Miasta wyrobiły w nas odporność

W starożytnych miastach, podobnie jak i dziś, ludzie byli bardziej narażeni na infekcje. Dzięki temu, że przez tysiąclecia miejskiego życia ludzki układ odpornościowy mógł intensywnie „trenować”, ludzie są bardziej odporni na mikroby w rejonach o długiej tradycji miejskiej – wynika z najnowszych badań.

Jak wyjaśnia biolog Mark Thomas z University College London, wraz z rozrostem miast wzrasta również liczba mikrobów i przez to – ekspozycja ludzi na nowe choroby. Miasta stają się przez to naturalnym miejscem dla ewolucji ludzkiej odporności.

Ludzie, którzy przeżyją infekcję, mają większą szansę na wydanie potomstwa, które będzie na nią odporne, poprzez przekazanie genów dających taką odporność. Naukowcy założyli więc, że populacje ludzkie, gdzie życie miejskie istnieje od tysięcy lat, powinny mieć lepszą odporność na choroby.

Thomas, wraz z Ianem Barnesem z tej samej uczelni, postanowili sprawdzić swoją hipotezę. Prowadzili w tym celu badania genetyczne w klku rejonach świata, pobierając próbki DNA od 17 grup ludzi z Europy, Azji i Afryki, m.in. od anatolijskich Turków, Sudańczyków czy przedstawicieli ludu Sami na północy Skandynawii.

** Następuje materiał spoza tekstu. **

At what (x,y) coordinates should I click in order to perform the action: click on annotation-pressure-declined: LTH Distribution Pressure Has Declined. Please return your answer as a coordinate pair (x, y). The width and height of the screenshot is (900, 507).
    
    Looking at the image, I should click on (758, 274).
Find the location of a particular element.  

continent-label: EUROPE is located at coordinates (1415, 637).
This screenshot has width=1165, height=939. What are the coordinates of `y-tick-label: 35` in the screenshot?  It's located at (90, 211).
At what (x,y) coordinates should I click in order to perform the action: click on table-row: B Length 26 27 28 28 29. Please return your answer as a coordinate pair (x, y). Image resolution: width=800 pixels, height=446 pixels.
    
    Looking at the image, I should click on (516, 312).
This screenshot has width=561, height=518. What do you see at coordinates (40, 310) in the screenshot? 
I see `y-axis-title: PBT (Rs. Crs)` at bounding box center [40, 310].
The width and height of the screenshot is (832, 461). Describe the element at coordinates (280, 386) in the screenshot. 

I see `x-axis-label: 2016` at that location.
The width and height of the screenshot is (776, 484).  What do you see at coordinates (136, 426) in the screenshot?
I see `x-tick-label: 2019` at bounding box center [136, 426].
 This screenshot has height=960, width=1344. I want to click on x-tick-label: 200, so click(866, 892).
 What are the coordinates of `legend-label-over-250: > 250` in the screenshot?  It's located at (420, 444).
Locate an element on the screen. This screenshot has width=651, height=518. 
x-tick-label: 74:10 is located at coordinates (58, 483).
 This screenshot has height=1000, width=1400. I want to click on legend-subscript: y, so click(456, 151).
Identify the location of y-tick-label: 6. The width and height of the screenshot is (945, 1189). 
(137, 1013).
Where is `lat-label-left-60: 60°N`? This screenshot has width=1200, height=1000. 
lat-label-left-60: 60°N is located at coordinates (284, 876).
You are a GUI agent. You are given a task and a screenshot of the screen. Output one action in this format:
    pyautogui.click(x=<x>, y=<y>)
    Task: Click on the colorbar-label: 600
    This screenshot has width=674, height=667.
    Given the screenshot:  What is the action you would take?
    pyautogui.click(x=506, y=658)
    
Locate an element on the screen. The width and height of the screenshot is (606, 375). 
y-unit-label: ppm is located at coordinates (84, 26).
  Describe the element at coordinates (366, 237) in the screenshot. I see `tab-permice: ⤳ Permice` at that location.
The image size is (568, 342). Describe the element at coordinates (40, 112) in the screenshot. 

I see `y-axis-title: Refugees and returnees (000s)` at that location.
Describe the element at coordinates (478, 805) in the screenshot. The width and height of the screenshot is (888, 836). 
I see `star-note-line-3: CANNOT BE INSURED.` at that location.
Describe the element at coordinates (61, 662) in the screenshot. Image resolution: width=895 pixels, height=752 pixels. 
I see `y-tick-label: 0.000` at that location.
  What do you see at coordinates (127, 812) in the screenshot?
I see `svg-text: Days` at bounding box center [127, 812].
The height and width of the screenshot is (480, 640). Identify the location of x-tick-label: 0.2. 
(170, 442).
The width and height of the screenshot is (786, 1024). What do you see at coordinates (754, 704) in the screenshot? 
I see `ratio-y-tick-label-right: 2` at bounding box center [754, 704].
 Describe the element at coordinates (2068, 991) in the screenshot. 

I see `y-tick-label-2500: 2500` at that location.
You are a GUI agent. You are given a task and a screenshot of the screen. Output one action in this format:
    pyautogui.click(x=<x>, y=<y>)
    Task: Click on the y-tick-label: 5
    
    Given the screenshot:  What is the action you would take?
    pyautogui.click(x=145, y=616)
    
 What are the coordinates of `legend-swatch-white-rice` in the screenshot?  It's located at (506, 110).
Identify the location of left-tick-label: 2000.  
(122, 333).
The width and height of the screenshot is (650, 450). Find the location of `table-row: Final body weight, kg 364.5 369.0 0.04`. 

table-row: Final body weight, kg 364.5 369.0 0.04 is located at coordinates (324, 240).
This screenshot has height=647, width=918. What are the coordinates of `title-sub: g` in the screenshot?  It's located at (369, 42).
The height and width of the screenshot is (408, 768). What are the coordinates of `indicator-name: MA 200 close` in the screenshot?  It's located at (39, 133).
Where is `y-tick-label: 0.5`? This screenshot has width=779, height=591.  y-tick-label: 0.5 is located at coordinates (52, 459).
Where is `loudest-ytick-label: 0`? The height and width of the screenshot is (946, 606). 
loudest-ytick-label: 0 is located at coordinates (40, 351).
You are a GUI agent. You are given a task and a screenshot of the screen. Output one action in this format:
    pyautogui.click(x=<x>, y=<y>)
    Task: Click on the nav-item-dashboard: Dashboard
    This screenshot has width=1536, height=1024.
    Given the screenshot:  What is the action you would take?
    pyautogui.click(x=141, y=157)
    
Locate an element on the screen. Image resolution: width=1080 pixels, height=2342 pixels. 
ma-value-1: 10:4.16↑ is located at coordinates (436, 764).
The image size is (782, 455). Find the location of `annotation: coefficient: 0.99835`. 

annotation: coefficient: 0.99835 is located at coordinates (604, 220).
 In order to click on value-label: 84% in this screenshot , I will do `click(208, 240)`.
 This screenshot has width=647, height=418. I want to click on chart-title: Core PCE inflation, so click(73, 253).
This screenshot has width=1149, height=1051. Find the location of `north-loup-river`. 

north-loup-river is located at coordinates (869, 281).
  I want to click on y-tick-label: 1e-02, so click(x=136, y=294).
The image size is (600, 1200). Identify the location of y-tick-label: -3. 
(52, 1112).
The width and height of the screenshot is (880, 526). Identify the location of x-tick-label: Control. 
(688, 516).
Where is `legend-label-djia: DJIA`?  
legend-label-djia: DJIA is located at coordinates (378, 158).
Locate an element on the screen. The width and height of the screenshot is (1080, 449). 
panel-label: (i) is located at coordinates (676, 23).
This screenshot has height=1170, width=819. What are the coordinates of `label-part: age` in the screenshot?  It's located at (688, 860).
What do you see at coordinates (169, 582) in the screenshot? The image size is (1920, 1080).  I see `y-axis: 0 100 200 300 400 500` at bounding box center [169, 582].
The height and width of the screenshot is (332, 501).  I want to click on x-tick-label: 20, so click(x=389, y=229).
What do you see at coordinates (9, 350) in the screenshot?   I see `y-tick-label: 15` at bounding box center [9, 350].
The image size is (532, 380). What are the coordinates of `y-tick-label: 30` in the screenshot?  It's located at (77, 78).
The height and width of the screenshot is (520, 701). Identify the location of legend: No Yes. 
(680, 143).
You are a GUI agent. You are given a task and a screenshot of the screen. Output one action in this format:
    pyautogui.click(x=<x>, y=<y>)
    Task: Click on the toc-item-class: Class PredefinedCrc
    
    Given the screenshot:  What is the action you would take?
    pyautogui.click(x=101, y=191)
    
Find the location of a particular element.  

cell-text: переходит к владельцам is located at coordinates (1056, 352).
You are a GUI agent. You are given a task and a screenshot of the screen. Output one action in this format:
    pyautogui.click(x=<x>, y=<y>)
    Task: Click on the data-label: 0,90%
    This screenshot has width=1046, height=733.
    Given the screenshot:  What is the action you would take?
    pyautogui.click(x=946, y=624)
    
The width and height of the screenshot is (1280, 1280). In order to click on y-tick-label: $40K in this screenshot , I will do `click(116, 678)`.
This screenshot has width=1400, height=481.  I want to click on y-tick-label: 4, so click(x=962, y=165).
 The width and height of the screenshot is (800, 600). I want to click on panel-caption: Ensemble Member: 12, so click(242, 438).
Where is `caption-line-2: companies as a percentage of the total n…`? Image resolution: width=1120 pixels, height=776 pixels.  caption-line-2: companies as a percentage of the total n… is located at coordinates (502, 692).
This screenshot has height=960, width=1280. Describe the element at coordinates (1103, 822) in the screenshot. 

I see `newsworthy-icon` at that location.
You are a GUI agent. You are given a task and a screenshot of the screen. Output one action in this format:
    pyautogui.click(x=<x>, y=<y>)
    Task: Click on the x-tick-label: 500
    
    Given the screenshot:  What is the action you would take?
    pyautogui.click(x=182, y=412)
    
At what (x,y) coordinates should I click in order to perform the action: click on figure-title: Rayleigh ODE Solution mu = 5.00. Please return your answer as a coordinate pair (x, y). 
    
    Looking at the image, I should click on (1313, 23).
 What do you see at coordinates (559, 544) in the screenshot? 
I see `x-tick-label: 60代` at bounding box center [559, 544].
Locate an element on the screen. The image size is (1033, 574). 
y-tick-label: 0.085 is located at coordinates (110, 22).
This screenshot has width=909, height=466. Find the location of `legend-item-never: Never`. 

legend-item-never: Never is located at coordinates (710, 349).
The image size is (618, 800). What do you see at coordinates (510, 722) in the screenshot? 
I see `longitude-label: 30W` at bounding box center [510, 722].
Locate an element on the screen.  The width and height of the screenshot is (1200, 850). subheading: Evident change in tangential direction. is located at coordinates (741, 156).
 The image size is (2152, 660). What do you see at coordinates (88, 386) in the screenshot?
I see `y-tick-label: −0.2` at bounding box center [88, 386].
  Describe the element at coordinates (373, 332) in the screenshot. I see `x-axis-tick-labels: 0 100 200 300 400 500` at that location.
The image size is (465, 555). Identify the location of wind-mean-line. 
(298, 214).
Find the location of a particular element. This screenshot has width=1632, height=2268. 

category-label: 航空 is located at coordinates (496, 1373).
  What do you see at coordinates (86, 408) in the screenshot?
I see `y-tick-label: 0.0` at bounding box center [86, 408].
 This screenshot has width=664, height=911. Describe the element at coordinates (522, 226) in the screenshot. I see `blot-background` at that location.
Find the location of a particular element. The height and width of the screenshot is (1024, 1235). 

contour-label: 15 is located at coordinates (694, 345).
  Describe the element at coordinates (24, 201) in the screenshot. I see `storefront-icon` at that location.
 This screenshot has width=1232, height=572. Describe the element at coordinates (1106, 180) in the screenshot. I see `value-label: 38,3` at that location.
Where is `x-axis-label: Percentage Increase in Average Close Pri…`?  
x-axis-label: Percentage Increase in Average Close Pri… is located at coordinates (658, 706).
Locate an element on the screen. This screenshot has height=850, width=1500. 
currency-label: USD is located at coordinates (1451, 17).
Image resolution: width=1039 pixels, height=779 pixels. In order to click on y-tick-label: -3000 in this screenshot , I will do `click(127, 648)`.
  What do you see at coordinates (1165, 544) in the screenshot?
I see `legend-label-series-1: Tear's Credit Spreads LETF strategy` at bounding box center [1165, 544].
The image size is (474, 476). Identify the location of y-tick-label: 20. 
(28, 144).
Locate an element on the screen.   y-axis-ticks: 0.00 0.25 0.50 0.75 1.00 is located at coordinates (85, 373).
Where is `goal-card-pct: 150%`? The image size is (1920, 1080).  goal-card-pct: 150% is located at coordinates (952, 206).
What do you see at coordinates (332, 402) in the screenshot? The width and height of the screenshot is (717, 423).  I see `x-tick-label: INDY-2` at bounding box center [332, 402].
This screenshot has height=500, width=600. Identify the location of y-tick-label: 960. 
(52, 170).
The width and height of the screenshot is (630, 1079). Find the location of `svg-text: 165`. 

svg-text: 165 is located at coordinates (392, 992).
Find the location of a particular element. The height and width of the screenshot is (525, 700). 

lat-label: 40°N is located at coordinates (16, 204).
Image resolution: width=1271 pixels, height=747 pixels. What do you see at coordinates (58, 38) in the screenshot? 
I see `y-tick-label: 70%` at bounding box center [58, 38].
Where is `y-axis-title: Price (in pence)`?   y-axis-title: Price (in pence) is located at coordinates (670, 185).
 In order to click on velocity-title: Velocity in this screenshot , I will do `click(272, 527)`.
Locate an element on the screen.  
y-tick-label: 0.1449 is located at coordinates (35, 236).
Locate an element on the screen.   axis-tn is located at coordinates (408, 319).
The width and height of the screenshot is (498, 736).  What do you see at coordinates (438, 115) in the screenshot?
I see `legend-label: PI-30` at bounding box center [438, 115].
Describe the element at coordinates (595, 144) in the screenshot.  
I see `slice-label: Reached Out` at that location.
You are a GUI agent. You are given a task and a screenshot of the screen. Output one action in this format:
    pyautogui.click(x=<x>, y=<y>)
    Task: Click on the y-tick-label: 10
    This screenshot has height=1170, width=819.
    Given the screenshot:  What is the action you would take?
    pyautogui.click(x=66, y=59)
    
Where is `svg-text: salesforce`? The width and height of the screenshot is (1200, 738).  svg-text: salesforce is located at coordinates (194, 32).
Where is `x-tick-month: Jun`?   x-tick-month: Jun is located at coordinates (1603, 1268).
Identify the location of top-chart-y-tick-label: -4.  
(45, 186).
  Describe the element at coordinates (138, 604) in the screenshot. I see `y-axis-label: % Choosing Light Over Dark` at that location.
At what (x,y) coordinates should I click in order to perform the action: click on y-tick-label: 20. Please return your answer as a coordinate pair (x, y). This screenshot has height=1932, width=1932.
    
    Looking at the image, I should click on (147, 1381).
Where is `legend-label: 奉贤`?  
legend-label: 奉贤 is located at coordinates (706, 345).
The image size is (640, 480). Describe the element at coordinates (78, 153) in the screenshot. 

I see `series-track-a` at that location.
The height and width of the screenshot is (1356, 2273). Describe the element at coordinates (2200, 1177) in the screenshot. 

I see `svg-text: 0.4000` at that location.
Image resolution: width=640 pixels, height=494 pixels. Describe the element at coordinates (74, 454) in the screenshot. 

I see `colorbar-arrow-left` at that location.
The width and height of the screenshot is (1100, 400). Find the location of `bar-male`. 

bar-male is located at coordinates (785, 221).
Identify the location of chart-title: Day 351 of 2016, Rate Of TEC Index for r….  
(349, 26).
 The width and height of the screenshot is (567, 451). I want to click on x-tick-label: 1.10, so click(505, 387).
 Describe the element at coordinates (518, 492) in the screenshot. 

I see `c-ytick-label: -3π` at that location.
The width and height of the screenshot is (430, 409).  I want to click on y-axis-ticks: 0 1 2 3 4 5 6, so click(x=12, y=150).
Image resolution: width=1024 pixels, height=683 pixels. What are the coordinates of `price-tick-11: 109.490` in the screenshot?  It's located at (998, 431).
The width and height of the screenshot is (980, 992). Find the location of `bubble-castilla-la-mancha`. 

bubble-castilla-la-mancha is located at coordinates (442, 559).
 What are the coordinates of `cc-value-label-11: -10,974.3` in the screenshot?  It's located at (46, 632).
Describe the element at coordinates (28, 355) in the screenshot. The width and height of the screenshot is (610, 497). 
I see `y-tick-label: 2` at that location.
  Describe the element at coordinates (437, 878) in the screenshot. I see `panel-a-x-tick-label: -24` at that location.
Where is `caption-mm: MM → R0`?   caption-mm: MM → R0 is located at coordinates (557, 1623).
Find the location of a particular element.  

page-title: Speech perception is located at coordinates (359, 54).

Analizowano próbki genetyczne pod kątem odporności na gruźlicę, przypuszczalnie związaną z odpornością na trąd, na leiszmaniozę i chorobę Kawasaki.

Okazało się, że na terenie Anatolii, gdzie osadnictwo miejskie ma tradycję około ośmiu tys. lat, stwierdzono dużą częstotliwość występowania genów związanych z odpornością na gruźlicę. Takiej częstotliwości nie stwierdzono u ludu Sami, ani też u ludu Malawi w Afryce, gdzie urbanizacja ma bardzo krótką historię, liczącą niekiedy mniej niż sto lat.

„Zaskoczyło nas, jak bardzo statystyka potwierdziła naszą hipotezę – podkreśla Thomas. – Tym bardziej, że kiedy prowadzi się badania w zakresie historii ewolucyjnej, z powodu upływu czasu może zadziałać wiele czynników, które wprowadzają zamieszanie w danych”.